Your task. Please restate word for word the line holding "2026蒙东地区升学服务行业科普报告：专升本陪 (688, 292)" and every following line through the end of the entries.

----- Task inputs -----

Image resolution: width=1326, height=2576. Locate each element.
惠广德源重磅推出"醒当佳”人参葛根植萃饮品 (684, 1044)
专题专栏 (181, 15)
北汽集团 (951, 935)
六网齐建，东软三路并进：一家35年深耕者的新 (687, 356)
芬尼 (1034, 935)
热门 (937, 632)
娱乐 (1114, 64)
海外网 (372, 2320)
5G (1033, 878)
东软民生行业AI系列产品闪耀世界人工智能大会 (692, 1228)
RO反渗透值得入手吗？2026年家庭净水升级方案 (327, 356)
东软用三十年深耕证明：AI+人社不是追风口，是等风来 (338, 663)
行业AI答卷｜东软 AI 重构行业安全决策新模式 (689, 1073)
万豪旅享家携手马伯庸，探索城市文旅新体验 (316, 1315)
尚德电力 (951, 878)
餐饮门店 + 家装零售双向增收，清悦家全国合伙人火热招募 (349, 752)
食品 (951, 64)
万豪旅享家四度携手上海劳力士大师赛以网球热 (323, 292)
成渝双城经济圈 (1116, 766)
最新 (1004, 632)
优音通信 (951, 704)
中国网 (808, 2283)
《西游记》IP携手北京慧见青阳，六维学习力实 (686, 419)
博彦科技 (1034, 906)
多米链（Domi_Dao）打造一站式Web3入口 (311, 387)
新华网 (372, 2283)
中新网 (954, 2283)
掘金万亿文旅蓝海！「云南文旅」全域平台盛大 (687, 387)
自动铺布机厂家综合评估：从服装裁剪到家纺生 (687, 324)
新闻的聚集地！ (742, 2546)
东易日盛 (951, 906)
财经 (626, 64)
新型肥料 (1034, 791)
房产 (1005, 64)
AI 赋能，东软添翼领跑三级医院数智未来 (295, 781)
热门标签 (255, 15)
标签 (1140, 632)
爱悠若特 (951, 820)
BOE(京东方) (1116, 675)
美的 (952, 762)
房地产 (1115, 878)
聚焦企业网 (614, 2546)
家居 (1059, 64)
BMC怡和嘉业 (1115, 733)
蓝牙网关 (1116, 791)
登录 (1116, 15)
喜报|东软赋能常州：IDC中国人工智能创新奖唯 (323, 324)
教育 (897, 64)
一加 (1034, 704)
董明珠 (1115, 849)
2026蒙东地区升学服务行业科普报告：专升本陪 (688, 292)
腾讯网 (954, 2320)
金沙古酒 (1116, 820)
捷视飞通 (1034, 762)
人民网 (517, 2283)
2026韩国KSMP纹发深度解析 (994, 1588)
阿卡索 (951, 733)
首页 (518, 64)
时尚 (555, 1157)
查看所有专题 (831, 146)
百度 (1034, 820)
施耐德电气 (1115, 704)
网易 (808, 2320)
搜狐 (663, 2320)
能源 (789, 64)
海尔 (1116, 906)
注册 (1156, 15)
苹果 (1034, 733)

-----

Solved exercise.
2026蒙东地区升学服务行业科普报告：专升本陪 (688, 292)
腾讯网 (954, 2320)
金沙古酒 (1116, 820)
捷视飞通 (1034, 762)
人民网 (517, 2283)
2026韩国KSMP纹发深度解析 (994, 1588)
阿卡索 (951, 733)
首页 (518, 64)
时尚 (555, 1157)
查看所有专题 (831, 146)
百度 (1034, 820)
施耐德电气 (1115, 704)
网易 (808, 2320)
搜狐 (663, 2320)
能源 (789, 64)
海尔 (1116, 906)
注册 (1156, 15)
苹果 (1034, 733)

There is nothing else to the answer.